Ameaças de guerra entre nações: impactos da nova crise de refugiados
Enviada em 24/04/2024
A obra literária “O Diário de Anne Frank” denuncia os desumanos acontecimentos vivenciados pela escritora no período da Segunda Guerra Mundial. Paralelamente, percebe-se que esse cenário de conflito é recorrente em países na contemporaneidade, visto que as desavenças entre nações se acentuam. Logo, nota-se que essa situação acarreta malefícios à sociedade local, a qual busca melhores condições de vida em países estrangeiros.
Em primeira análise, é indiscutível que a proliferação da globalização promoveu, significativamente, o desenvolvimento de diferentes regiões, além da consolidação de novas alianças políticas. Sob esse viés, segundo Maquiavel, “os homens quando não são forçados a lutar por necessidade, lutam por ambição”, uma vez que, com a criação de novas superpotências, o cenário nacional se tornou instável, consumido pelo pensamento de rivalidade. Neste contexto, com o enraizamento do sentimento nacionalista, fora o anseio pela evolução do país, diversas nações manifestaram um estigma aos refugiados, como no caso da União Europeia, cuja política de imigração só aceita indivíduos de determinados locais.
Ademais, é indispensável afirmar que os avanços das ameaças de guerra entre nações ocasionam desequilíbrio ao âmbito sociopolítico, no qual é afetado pelo medo e o terror da população. Com isso, o indivíduo foge de seu país de origem na busca de melhores condições de vida, entretanto, este processo é precário, já que se instalou um pensamento misógino a essa parcela, afetando, deliberadamente, o cotidiano dessas pessoas, contrapondo com a brasileira, n.º 9.474, que dá direito a refúgio no território.

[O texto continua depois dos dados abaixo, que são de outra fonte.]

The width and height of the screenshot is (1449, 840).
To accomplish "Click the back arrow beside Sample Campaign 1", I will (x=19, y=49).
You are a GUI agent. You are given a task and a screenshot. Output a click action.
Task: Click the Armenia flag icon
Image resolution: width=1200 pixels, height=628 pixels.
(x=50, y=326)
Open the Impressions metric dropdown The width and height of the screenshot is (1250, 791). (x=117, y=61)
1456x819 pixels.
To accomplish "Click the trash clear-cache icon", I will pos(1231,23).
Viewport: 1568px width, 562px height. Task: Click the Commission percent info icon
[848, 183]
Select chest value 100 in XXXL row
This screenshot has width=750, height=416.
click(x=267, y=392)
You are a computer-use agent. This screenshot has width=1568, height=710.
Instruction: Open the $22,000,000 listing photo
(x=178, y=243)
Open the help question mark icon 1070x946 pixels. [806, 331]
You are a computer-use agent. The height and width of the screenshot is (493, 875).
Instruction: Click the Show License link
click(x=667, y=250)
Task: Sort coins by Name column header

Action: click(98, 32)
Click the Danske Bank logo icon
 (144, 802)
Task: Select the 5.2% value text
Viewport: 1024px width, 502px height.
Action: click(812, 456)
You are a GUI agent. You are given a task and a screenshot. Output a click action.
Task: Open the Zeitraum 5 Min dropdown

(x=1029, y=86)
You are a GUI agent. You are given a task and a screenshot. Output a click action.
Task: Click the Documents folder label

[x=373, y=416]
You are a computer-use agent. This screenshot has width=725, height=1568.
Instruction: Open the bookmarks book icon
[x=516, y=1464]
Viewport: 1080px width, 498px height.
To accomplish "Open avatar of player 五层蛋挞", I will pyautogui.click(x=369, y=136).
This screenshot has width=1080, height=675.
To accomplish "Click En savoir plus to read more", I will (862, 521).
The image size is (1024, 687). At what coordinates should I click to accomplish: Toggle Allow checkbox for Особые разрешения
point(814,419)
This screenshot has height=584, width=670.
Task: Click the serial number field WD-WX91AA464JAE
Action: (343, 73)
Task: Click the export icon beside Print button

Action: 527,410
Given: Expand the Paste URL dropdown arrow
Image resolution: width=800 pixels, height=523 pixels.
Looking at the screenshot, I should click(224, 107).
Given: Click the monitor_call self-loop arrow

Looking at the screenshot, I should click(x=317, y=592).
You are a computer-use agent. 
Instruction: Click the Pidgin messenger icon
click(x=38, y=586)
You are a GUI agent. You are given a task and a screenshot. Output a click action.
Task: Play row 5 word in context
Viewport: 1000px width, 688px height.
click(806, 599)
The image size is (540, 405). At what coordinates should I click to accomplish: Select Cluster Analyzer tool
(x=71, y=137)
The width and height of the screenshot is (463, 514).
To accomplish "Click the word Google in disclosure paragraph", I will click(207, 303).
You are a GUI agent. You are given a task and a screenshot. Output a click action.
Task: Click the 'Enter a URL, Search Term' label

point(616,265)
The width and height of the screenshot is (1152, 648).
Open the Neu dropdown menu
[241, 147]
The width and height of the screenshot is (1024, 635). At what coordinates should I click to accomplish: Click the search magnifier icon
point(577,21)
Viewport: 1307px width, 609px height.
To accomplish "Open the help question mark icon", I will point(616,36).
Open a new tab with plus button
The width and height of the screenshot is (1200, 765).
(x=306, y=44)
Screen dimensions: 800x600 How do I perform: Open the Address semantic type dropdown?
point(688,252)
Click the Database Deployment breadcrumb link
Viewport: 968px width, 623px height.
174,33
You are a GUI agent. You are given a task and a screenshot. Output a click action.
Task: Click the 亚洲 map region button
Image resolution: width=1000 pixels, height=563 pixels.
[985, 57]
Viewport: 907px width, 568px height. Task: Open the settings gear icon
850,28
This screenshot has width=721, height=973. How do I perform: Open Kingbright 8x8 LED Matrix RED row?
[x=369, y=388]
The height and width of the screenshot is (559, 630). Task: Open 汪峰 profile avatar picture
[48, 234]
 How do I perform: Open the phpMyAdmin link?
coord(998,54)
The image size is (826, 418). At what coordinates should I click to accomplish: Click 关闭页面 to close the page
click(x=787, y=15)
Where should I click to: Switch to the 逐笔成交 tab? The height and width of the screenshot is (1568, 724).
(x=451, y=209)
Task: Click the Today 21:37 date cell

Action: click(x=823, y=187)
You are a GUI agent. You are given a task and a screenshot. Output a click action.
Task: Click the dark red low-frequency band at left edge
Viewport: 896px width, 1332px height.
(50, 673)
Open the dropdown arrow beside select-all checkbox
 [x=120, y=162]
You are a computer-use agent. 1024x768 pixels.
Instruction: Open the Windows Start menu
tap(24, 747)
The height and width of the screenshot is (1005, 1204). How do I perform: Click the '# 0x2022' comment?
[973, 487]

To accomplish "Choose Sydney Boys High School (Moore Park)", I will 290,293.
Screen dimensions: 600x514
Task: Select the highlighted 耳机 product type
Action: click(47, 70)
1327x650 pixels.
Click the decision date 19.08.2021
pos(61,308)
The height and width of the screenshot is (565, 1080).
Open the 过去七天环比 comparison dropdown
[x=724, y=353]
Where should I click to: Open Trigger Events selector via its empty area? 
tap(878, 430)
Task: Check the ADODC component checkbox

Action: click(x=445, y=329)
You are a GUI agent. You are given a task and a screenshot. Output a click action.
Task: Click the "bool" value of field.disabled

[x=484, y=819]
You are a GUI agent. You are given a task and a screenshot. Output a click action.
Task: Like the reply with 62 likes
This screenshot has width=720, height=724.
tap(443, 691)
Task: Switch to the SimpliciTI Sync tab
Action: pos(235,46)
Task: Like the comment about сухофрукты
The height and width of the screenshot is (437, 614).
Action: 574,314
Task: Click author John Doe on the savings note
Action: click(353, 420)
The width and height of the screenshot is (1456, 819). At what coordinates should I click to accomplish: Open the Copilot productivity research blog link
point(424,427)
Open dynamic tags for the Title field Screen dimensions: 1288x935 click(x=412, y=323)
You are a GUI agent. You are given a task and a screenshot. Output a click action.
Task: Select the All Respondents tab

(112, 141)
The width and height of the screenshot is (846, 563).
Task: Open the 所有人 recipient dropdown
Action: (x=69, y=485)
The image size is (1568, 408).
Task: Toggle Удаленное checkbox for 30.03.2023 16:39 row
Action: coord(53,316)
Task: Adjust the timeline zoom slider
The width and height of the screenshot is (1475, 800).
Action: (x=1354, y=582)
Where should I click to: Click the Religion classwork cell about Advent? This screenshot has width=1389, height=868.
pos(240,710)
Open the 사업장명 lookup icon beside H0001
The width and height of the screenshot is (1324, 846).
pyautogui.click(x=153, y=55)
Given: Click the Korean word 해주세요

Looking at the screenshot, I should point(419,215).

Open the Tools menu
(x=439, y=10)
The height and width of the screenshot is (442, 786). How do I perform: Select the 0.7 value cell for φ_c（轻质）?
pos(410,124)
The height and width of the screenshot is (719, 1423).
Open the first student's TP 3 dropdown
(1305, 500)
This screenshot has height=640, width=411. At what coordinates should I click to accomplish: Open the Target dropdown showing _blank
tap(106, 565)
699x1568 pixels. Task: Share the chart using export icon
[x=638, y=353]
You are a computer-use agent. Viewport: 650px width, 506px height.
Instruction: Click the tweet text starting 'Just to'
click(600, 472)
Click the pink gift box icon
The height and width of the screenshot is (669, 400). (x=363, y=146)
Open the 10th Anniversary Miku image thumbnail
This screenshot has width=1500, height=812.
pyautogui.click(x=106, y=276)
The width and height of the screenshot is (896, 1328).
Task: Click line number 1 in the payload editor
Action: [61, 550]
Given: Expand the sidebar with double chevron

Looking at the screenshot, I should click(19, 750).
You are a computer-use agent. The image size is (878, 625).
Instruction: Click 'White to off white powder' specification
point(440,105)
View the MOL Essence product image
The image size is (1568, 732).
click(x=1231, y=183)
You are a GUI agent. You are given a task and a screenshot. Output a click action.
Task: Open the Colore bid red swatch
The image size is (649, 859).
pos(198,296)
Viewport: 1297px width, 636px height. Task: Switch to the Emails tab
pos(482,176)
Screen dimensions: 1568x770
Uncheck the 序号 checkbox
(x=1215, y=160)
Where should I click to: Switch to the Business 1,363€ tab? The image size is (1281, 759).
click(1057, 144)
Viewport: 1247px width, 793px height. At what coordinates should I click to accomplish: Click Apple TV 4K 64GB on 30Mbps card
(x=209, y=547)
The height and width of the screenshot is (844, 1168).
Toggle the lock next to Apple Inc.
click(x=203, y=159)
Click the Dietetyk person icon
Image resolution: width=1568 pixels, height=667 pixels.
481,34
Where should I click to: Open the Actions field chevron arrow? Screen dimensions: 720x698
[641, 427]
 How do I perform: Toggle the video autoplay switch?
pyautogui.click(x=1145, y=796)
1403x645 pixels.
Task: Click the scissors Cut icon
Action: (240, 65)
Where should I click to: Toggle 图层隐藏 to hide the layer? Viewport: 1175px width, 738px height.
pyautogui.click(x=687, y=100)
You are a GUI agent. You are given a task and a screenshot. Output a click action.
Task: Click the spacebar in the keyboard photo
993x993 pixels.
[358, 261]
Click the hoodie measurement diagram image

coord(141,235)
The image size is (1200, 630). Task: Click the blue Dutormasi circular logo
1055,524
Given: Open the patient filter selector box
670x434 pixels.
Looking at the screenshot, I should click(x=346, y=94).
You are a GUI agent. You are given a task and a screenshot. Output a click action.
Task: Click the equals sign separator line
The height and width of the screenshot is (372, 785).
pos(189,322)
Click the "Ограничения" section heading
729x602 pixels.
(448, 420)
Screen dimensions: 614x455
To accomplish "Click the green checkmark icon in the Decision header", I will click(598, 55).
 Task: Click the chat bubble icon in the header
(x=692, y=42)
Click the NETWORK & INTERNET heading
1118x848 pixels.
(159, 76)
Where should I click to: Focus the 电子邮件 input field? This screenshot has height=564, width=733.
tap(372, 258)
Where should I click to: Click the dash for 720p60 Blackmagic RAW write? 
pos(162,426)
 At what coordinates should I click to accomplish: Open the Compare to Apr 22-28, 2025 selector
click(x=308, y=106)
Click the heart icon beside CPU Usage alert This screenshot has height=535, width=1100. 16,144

Destarte, torna-se essencial, a tomada de medidas visando mitigar a ascensão de possíveis conflitos, além de combater a nova crise de refugiados. Urge, portanto, a criação de ONGs e refúgios, feitos por agentes da ONU, juntamente com o governo de seus participantes, com o intuito de proporcionar melhores circunstâncias aos imigrantes, a partir da disponibilização de moradia, alimentação e acesso à saúde e higiene básica. Outrossim, é necessário a elaboração de protestos, palestras e grupos de apoio aos refugiados, objetivando erradicar os estigmas presentes na sociedade.